Tasks:
1) List every year written in numerals in the Background section of the Spaceman of Bohemia article.
2) According to the Spaceman of Bohemia article, what does Jakub meet and befriend during his mission?
3) Extend the Spaceman of Bohemia article past its final sentence.

Text block:
######
Spaceman of Bohemia
- First edition
- Author: Jaroslav Kalfař
- Language: English
- Genre: Science fiction, Absurdist fiction
- Set in: Bohemia
- Published: March 7, 2017
- Publisher: Little, Brown and Co.
- Publication place: Czech Republic
- Pages: 288
- ISBN: 9780316273404

= Spaceman of Bohemia =

2017 novel by Jaroslav Kalfař

Spaceman of Bohemia is a science fiction novel written by Jaroslav Kalfař in 2017.
==Premise==
The narrative is told from the point of view of Jakub Procházka, the first independent Czech cosmonaut. He is sent on an eight-month solo mission in space to a cloud of "intergalactic dust" near Venus that no other country is willing to risk sending their citizens to inspect. He meets and befriends a giant arachnid named Hanuš. Jakub's motivation for space travel is rooted in a desire to escape his past.

==Background==
Jaroslav Kalfař (/cs/) was born on May 20, 1988, in Prague, Bohemia, one year before the Velvet Revolution, and moved to the United States in 2003 at the age of fifteen. He spoke very little English at the time, and learned by watching Cartoon Network. He graduated from the University of Central Florida and then went on to earn an MFA from New York University. He was the recipient of the 2018 National Endowment for the Arts Literature Fellowship, which granted him $25,000 in order for him to write, research, and travel.

Kalfař describes how Jakub's grandfather in the book resembles his own grandfather, to whom the book is dedicated. Kalfař says that as he was writing the book, he kept thinking about a significant event in his early childhood. When he was about 5 or 6 years old, he was taking a walk in the woods late at night with his grandfather and for two minutes, his grandfather lost track of him. He remembers "this perfect darkness, with nothing but the stars" above him, with "this perfect silence and just this complete loneliness. That feeling has stayed" with him throughout his life. He has used that experience to relate to Jakub and write his story.
######
Recorded information:
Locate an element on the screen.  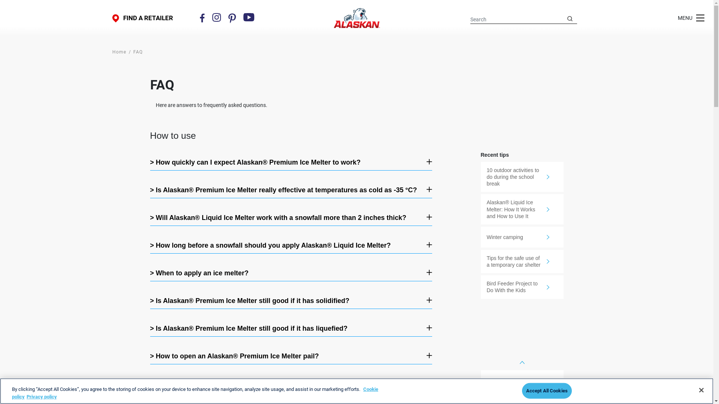
'> When to apply an ice melter?' is located at coordinates (285, 273).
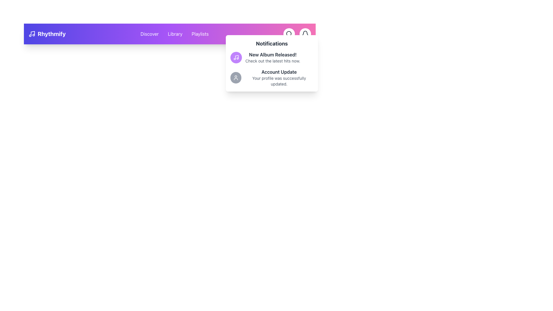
######
Per-task answers:
1) 1988, 2003, 2018

2) A giant arachnid named Hanuš.

3)
As for Kalfař's history with literature, in an interview with Writer's Bone, Kalfař shares how he caught the storytelling "bug" early in his life. "My father had an extensive collection of horror and sci-fi videotapes, and those were the gateway to books. I was in awe of how much stories could move and shape a person," Kalfař says. This led him to try writing X-Files fan fiction, which eventually led him to write his own original narratives. As for reading, Kalfař's experience with X-Files fan fiction led him "to exploring the small library of [his] grandparents—Robinson Crusoe, any Jules Verne [he] could find. Those were the early days." After that, he discovered Tolkien, Pratchett, and Le Guin in middle school, and eventually began reading more advanced works, such as those of Kundera, Dostoevsky, and Dickens. Kalfař's writing process does not include outlining, but, instead, sitting in silence and allowing himself to "hear the characters in [his] head shout over each other." Specifically, his inspiration for Spaceman of Bohemia came from his fascination "with loneliness, its contradictions, how people experience it so differently. It seemed like there was no greater place to study loneliness than within the confines of space." However, he wanted to incorporate some politics into his debut novel. Naturally, an astronaut included both.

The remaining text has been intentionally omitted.